While the snowstorms have caused inconvenience for large population centers in western Russia, they have been life-threatening further east in the country. The polar circle city of Norilsk has been buried under 10 feet of snow - entire apartment blocks, markets, stores and offices were buried under snow overnight.

Banks of snow were as high as two people put together, reaching the second-story windows of some apartment buildings. Cars, stores, garages were blocked.

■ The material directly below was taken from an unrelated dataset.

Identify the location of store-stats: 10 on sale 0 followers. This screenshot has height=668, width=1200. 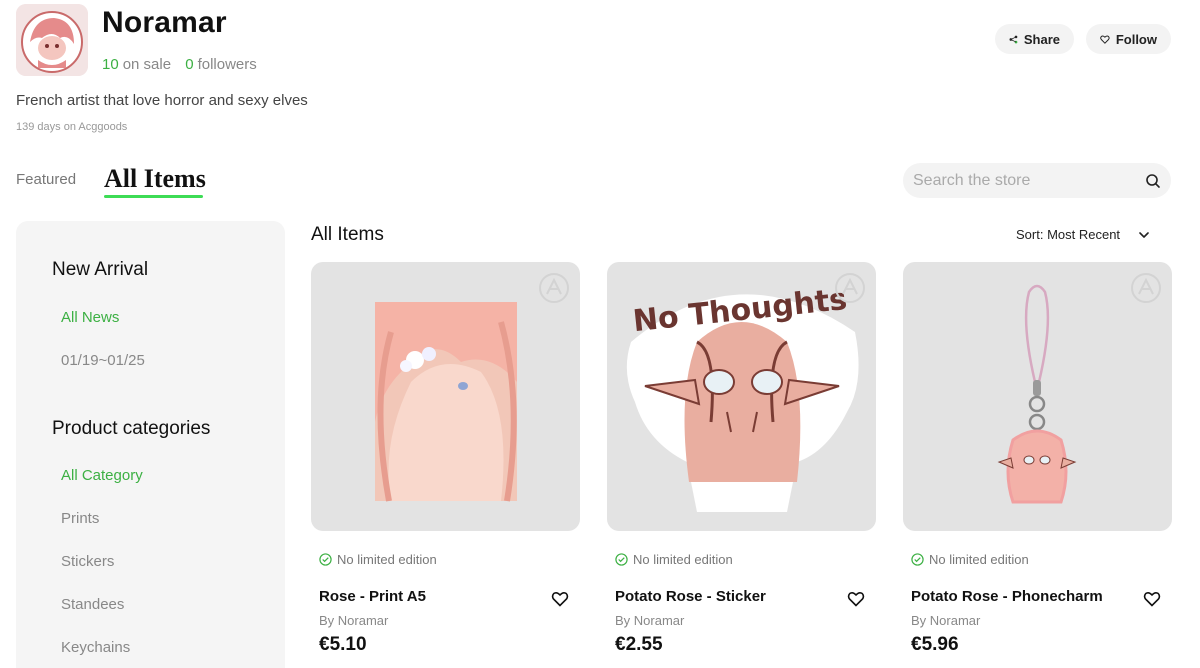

Norilsk metropolitan workers were forced to dig passageways through the snow banks to create access between the outside world and the barricaded city.





































http://rt.com/news/winter-snow-russia-weather-275/


----------



## aperfcrcle (Feb 9, 2010)

in Soviet Russia, snow plows you.


----------



## heavyiron (Dec 7, 2007)

Damned global climate change....


----------



## Holland (Aug 18, 2010)

They can have it!


----------



## Mark13 (Dec 3, 2006)

Holland;1573426 said:


> They can have it!


I'd take the snow. Spread from the beginning of December till about mid March.


----------



## Advantage (Nov 7, 2007)

aperfcrcle;1572695 said:


> in Soviet Russia, snow plows you.


HaHa. There has to be a Chuck Norris correlation here some where.


----------



## Raymond S. (Jan 8, 2008)

Somewhere there's a property manager threatening a contractor cause his lot wasn't cleared at 8:00AM


----------



## Dogplow Dodge (Jan 23, 2012)

Well, that's just too much snow for me.

I'll enjoy my 17* F weather with no snow vs trying to dig out my home with a loader.

Unreal !

Link to the story....

http://rt.com/news/winter-snow-russia-weather-275/


----------



## awgolasplowing (Jan 29, 2012)

I'll take some of that!!!!!!!!!!!!. been looking for a reason to justifiy a loader to the wife.Thumbs Up


----------



## FordFisherman (Dec 5, 2007)

So..., even if that guy gets his car dug out, where's he gonna go?


----------



## theholycow (Nov 29, 2002)

FordFisherman;1577280 said:


> So..., even if that guy gets his car dug out, where's he gonna go?


There's probably plenty of reasons to dig the car out besides driving it. When the loader comes by, the car is less likely to get crushed. Probably not good for the car to be that buried regardless. If you don't dig it out before the snow melts then it could be a real problem.


----------